Optimization of OV Use in Cancer Treatment: Combination Therapies Most preclinical and clinical studies have demonstrated that OVs yield better results when used in conjunction with other conventional cancer treatments. The low side effect and toxicity profile of OVs ensures tolerability even when used in combination therapies without overlapping side effects. This is because OVs have unique anti-tumor mechanisms that differ from other therapies and have a low likelihood of synergy with the side effects of other treatments.

For example, immune checkpoint inhibitors (ICIs) targeting PD1 and PDL1 proteins have shown successful results when used in combination with OVs. ICIs are generally dependent on PD1-PDL1 expression and have limited efficacy against “cold tumors,” where immune cell infiltration is difficult. OVs can increase PD1 and PDL1 expression by inducing cellular IFNy release, synergizing with ICIs and enhancing treatment success against “cold tumors.” Various OVs, including T-VEC, have demonstrated successful effects in preclinical studies when used in combination therapy with ICIs.

Additionally, OVs have shown successful synergy with CAR-T cell therapies and TIL therapies. The inflammation induced by OVs leads to the release of cytokines such as TNF and IL-2 and chemokines such as CXCL9 & CXCL10, enhancing the immune response of T cells against tumors. Preclinical studies have also demonstrated that OVs may have a stronger effect when used in conjunction with chemotherapies and radiotherapies.

Clinical Challenges in the Development of OVs Despite the potential of OVs for cancer therapy, there are still significant challenges hindering their full potential utilization. Some of these challenges include the low tropism of OVs and the inability of animal models to fully reflect their effects in humans.

Compared to the HSV-1 virus, Vaccinia Virus is a more widely used OV type with high tropism, but its genome is shorter and less amenable to manipulation than HSV-1. The reason for working with HSV-1 in mice is because most mouse strains are resistant to HSV-1. Other clinical limitations in tropism and OV selection are significant barriers to the development of OV therapies.

OVs are generally administered directly into tumors through injection, and their intravenous administration may lead to neutralization by antiviral antibodies before reaching the tumor, limiting their biodistribution.

Drug delivery strategies such as biochemical coatings may provide protection to OVs until they reach the tumor, but this strategy can increase the cost of treatment development, production, and preservation.

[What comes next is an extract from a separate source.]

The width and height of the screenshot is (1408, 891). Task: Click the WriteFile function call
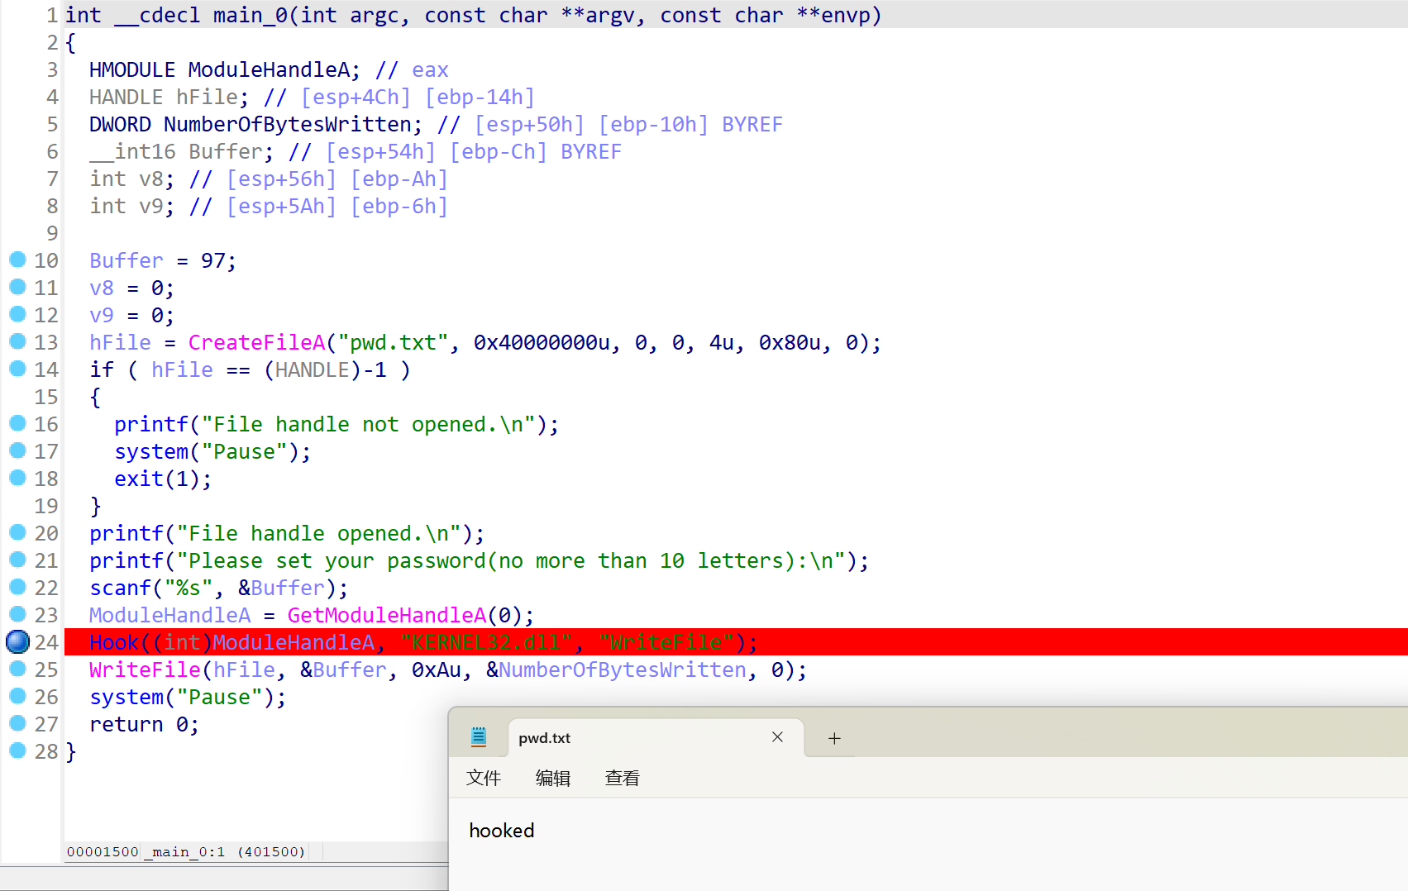pos(145,669)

The efficacy of OVs may also be limited in patients with pre-existing antiviral immunity. The optimization of OV delivery strategies and the impact of potential antiviral resistance in patients on treatment remain controversial and require further clinical studies.

Conclusion

In summary, OV therapy represents a unique cancer treatment method that utilizes animal viruses targeting tumors while showing minimal efficacy in healthy cells. In addition to selective viral lytic effects on tumors, they can activate anti-tumor immune responses by expressing eukaryotic anti-tumoral transgene loads in tumors. The tumor-specific infection and inflammation induced by OVs can disrupt the TMEs, rendering tumors more vulnerable to conventional cancer therapies such as other ICIs and immune cell therapies.

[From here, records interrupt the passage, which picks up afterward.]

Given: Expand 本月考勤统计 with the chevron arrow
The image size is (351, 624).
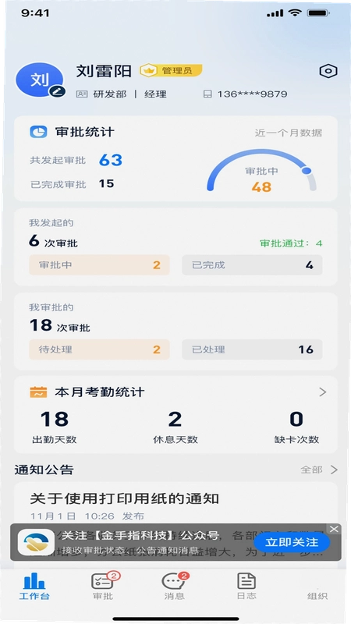Looking at the screenshot, I should pos(323,392).
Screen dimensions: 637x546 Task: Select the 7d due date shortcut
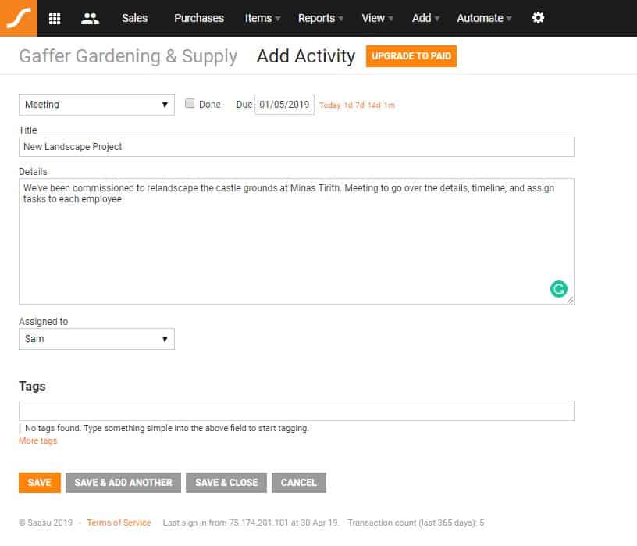(360, 105)
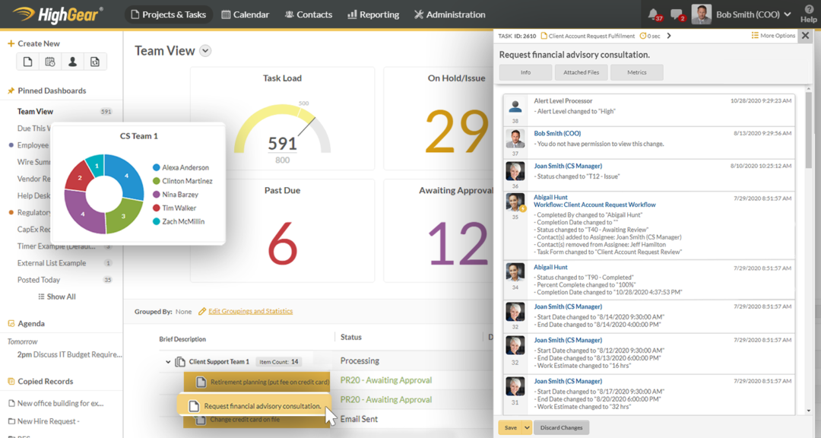Open the notifications bell icon

pos(651,13)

The limited number of OV cancer therapies approved by healthcare institutions since 2015 may indicate that this therapeutic approach is still in the developmental stage, despite the positive results obtained in numerous clinical trials. Further optimization of drug delivery strategies through more clinical studies and modeling is necessary for the widespread and successful use of OV cancer therapies. However, the preclinical and clinical success of this technique holds promise for the future.